> **Your objective**: Copy each of the following rows word for word, changing nothing.

> **Record extracts**:
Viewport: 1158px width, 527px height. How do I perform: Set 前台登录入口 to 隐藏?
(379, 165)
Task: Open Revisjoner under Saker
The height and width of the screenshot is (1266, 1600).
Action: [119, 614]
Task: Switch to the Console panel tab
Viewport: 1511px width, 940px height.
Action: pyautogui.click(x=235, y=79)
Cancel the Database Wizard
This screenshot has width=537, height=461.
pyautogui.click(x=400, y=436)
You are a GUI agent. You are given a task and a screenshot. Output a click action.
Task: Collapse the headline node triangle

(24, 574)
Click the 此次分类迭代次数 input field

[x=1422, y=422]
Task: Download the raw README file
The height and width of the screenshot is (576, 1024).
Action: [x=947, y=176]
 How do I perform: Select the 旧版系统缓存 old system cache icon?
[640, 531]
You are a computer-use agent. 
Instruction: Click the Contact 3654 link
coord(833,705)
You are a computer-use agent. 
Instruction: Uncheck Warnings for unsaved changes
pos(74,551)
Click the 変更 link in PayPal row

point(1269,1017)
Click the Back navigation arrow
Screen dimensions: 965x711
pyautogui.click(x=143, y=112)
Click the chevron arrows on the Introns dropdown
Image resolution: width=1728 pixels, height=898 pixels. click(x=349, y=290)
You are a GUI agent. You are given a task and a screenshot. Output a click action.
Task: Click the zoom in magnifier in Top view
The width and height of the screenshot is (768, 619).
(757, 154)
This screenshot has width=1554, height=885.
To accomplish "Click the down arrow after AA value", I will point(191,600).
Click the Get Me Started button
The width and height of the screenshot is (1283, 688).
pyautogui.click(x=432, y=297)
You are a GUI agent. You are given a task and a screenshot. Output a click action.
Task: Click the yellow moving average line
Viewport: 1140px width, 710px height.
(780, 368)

> **Reply to the task**:
Viewport: 1158px width, 527px height. How do I perform: Set 前台登录入口 to 隐藏?
(379, 165)
Task: Open Revisjoner under Saker
The height and width of the screenshot is (1266, 1600).
Action: [119, 614]
Task: Switch to the Console panel tab
Viewport: 1511px width, 940px height.
Action: pyautogui.click(x=235, y=79)
Cancel the Database Wizard
This screenshot has width=537, height=461.
pyautogui.click(x=400, y=436)
You are a GUI agent. You are given a task and a screenshot. Output a click action.
Task: Collapse the headline node triangle

(24, 574)
Click the 此次分类迭代次数 input field

[x=1422, y=422]
Task: Download the raw README file
The height and width of the screenshot is (576, 1024).
Action: [x=947, y=176]
 How do I perform: Select the 旧版系统缓存 old system cache icon?
[640, 531]
You are a computer-use agent. 
Instruction: Click the Contact 3654 link
coord(833,705)
You are a computer-use agent. 
Instruction: Uncheck Warnings for unsaved changes
pos(74,551)
Click the 変更 link in PayPal row

point(1269,1017)
Click the Back navigation arrow
Screen dimensions: 965x711
pyautogui.click(x=143, y=112)
Click the chevron arrows on the Introns dropdown
Image resolution: width=1728 pixels, height=898 pixels. click(x=349, y=290)
You are a GUI agent. You are given a task and a screenshot. Output a click action.
Task: Click the zoom in magnifier in Top view
The width and height of the screenshot is (768, 619).
(757, 154)
This screenshot has width=1554, height=885.
To accomplish "Click the down arrow after AA value", I will point(191,600).
Click the Get Me Started button
The width and height of the screenshot is (1283, 688).
pyautogui.click(x=432, y=297)
You are a GUI agent. You are given a task and a screenshot. Output a click action.
Task: Click the yellow moving average line
Viewport: 1140px width, 710px height.
(780, 368)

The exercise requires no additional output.